§ **Input data**:
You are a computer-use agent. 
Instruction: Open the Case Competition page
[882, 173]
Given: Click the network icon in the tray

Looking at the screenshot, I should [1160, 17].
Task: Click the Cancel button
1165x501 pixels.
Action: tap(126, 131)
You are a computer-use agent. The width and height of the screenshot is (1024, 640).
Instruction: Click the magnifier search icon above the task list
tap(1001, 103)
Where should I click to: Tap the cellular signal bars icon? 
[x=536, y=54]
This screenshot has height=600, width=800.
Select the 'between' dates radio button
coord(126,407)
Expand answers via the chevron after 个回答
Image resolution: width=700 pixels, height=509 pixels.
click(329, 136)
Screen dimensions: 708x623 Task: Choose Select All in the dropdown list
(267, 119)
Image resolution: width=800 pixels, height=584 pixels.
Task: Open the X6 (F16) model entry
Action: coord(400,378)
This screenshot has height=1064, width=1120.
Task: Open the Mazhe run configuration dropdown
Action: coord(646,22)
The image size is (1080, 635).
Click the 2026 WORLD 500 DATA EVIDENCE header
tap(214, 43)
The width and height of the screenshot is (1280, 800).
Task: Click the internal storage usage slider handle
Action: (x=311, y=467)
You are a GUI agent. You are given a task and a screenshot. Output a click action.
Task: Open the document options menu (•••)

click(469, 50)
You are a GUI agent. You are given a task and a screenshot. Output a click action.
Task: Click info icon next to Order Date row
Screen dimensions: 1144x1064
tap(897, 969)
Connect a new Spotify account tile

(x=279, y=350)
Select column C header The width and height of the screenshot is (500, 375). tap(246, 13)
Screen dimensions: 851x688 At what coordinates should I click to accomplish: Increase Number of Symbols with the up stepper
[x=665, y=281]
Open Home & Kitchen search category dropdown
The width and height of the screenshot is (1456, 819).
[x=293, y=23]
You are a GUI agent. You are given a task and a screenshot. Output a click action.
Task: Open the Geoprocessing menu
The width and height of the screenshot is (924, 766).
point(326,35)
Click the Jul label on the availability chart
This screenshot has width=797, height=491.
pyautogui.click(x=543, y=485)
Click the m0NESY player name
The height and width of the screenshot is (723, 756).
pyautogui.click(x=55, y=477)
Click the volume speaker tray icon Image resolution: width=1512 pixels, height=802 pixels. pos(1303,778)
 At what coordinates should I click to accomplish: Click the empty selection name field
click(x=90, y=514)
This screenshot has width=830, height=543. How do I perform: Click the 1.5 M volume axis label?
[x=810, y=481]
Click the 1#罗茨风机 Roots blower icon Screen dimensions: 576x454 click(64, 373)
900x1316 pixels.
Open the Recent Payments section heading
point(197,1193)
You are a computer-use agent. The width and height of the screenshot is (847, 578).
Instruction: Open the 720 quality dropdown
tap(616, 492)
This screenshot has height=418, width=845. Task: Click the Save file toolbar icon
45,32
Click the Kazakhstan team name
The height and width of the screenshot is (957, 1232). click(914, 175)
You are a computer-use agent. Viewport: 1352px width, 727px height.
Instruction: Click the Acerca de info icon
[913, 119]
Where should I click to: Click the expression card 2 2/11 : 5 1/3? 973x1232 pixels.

§ **Problem requirements**:
Output the entire listing exactly as written.

§ **Answer**:
You are a computer-use agent. 
Instruction: Open the Case Competition page
[882, 173]
Given: Click the network icon in the tray

Looking at the screenshot, I should [1160, 17].
Task: Click the Cancel button
1165x501 pixels.
Action: tap(126, 131)
You are a computer-use agent. The width and height of the screenshot is (1024, 640).
Instruction: Click the magnifier search icon above the task list
tap(1001, 103)
Where should I click to: Tap the cellular signal bars icon? 
[x=536, y=54]
This screenshot has height=600, width=800.
Select the 'between' dates radio button
coord(126,407)
Expand answers via the chevron after 个回答
Image resolution: width=700 pixels, height=509 pixels.
click(329, 136)
Screen dimensions: 708x623 Task: Choose Select All in the dropdown list
(267, 119)
Image resolution: width=800 pixels, height=584 pixels.
Task: Open the X6 (F16) model entry
Action: coord(400,378)
This screenshot has height=1064, width=1120.
Task: Open the Mazhe run configuration dropdown
Action: coord(646,22)
The image size is (1080, 635).
Click the 2026 WORLD 500 DATA EVIDENCE header
tap(214, 43)
The width and height of the screenshot is (1280, 800).
Task: Click the internal storage usage slider handle
Action: (x=311, y=467)
You are a GUI agent. You are given a task and a screenshot. Output a click action.
Task: Open the document options menu (•••)

click(469, 50)
You are a GUI agent. You are given a task and a screenshot. Output a click action.
Task: Click info icon next to Order Date row
Screen dimensions: 1144x1064
tap(897, 969)
Connect a new Spotify account tile

(x=279, y=350)
Select column C header The width and height of the screenshot is (500, 375). tap(246, 13)
Screen dimensions: 851x688 At what coordinates should I click to accomplish: Increase Number of Symbols with the up stepper
[x=665, y=281]
Open Home & Kitchen search category dropdown
The width and height of the screenshot is (1456, 819).
[x=293, y=23]
You are a GUI agent. You are given a task and a screenshot. Output a click action.
Task: Open the Geoprocessing menu
The width and height of the screenshot is (924, 766).
point(326,35)
Click the Jul label on the availability chart
This screenshot has width=797, height=491.
pyautogui.click(x=543, y=485)
Click the m0NESY player name
The height and width of the screenshot is (723, 756).
pyautogui.click(x=55, y=477)
Click the volume speaker tray icon Image resolution: width=1512 pixels, height=802 pixels. pos(1303,778)
 At what coordinates should I click to accomplish: Click the empty selection name field
click(x=90, y=514)
This screenshot has width=830, height=543. How do I perform: Click the 1.5 M volume axis label?
[x=810, y=481]
Click the 1#罗茨风机 Roots blower icon Screen dimensions: 576x454 click(64, 373)
900x1316 pixels.
Open the Recent Payments section heading
point(197,1193)
You are a computer-use agent. The width and height of the screenshot is (847, 578).
Instruction: Open the 720 quality dropdown
tap(616, 492)
This screenshot has height=418, width=845. Task: Click the Save file toolbar icon
45,32
Click the Kazakhstan team name
The height and width of the screenshot is (957, 1232). click(914, 175)
You are a computer-use agent. Viewport: 1352px width, 727px height.
Instruction: Click the Acerca de info icon
[913, 119]
Where should I click to: Click the expression card 2 2/11 : 5 1/3? 973x1232 pixels.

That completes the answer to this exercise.